Since homeschoolers can pick their own curriculum and my mom hated reading Shakespeare’s tragedies when she was in school, I didn’t get a hold of those until college. There, I discovered Hamlet was almost as good as Henry. Almost, but not quite. When I took a Shakespeare class where the professor included Henry V on his syllabus I was in literature nerd heaven.
The only strange thing (to me at least) about this whole Henry obsession is that it took me so long to read Henry IV, Part One and Henry IV, Part Two. In these plays, the character I knew as noble King Henry V is the riotous Prince Hal. I did put them on my Classics Club book list, but I probably wouldn’t have read these plays for another year or so if I hadn’t decided on a futuristic/sci-fie re-imagining of Shakespeare’s Henriad for my NaNoWriMo novel (click here to learn more). I’d seen them, though, in BBC’s The Hollow Crown.
This brilliant adaptation is remarkably faithful to both Part One and Part Two (it leaves out more scenes and changes a few parts of Henry V, but that play’s not the topic of our post today). I enjoyed reading the Henry IV plays, in part because of associating the on-paper scenes with what I’d seen in The Hollow Crown. Here’s a small clip of Tom Hiddleston as Henry, but you should really check out the series and watch it for yourself.

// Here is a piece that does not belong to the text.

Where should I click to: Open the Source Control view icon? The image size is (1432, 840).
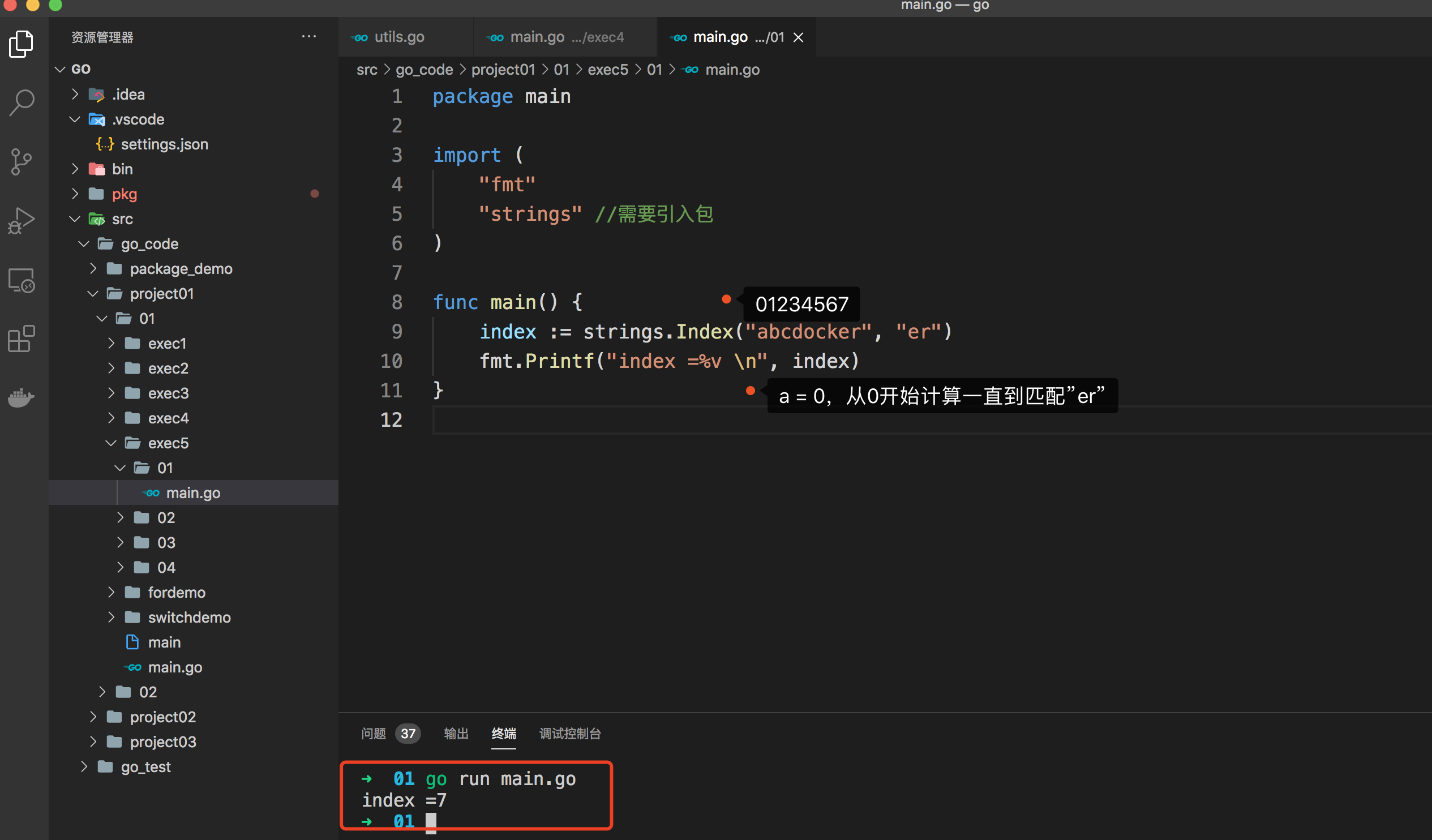point(22,162)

For reading Part One, I picked up a copy without annotations or notes. I was rather pleased with myself that I didn’t feel like I needed them. This is also the play I enjoyed most. It feature a more straight-forward and active story line, and more scenes with Prince Hal. I tend to prefer Shakespeare’s main plots and noble characters to the sub-plots and more comedic characters, and that held true for these history plays.
Part Two follows the Henrys less and I’m glad I had a Folger edition to read for that. There were whole sections of Falstaff’s speeches that left me puzzled (the notes made me feel better, though — apparently scholars can’t figure out some of his lines either). You need this play to get from Part 1 to Henry V, but it’s my least favorite of the three.
Whether or not you already love Shakespeare, I’d recommend starting with The Hollow Crown if you’re interested in these plays. They’re really meant to be seen and heard more than read. I suspect the man who begged pardon of his 17th century audience for daring “On this unworthy scaffold to bring forth / So great an object” as Henry’s life would approve of the scope film provides for storytelling (Henry V, 1.1.11-12).